Comment by axoltl

Comment by axoltl 4 days ago

2 replies

I can't comment on MCP use specifically but I can comment on using an LLM while reversing. I use a local instance of whatever ends up being SOTA for local reasoning LLMs at 30B-70B params quantized to 4-6b. I feed it decompiled code to identify functions that are 'tedious' to reverse engineer. I recently reversed a binary that was compiled with soft float and had no symbols or strings. A lot of those functions end up being a ton of bit-twiddling. While I reversed the business logic I had the reasoning model identify the soft float functions with very minimal prompting. It did quite well on those!
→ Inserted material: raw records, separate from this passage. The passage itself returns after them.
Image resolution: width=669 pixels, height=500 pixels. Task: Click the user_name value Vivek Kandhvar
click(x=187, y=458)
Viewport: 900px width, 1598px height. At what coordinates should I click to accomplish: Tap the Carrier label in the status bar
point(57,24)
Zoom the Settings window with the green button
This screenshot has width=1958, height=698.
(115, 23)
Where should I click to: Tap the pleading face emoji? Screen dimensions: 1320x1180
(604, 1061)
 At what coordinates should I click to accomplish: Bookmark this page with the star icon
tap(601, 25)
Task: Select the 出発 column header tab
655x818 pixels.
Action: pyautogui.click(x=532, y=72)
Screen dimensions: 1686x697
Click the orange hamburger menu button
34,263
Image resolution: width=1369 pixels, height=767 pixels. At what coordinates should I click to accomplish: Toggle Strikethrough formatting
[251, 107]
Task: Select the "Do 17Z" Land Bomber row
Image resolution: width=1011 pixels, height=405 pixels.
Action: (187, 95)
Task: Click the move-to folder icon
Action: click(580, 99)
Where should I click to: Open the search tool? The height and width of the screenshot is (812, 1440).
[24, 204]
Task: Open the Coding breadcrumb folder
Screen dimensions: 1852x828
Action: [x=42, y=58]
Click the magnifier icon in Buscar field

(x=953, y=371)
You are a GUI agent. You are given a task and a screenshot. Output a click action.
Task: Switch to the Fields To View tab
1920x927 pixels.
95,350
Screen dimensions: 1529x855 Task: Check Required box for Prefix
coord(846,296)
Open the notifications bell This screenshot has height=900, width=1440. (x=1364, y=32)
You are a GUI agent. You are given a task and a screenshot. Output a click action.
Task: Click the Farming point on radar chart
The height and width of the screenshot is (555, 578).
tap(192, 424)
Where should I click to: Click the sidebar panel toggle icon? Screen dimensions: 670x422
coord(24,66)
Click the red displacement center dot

I also tried to have it automatically build some structs from code showing the access patterns, and it failed miserably on that task. Likely a larger model (o3 or opus) would do better here.

I personally don't think letting an LLM do large parts of the reversing would be useful to me as I build up a lot of my mental model of the system during the process, so I'd be missing out on that. But for handling annoying bits of code I'd likely just forego otherwise? Go ham!

segmondy 4 days ago

You hit the target on what most miss about LLMs, part of work is building up a lot of mental model of the system you are working on. When LLM does the work, it becomes easy to miss that mental model.

  • jhart99 4 days ago

    I tried to use an LLM for assistance with reversing some embedded code and agree with this. I had built up a pretty decent model of what was going on before starting. It was able to explain what was going on in this one perplexing function quite well but when I'd feed it decent sized blocks of code it would hallucinate like crazy. But I was quite happy with the performance at finding the basic library and ROM functions and annotating them correctly. I think it is all in how you use it.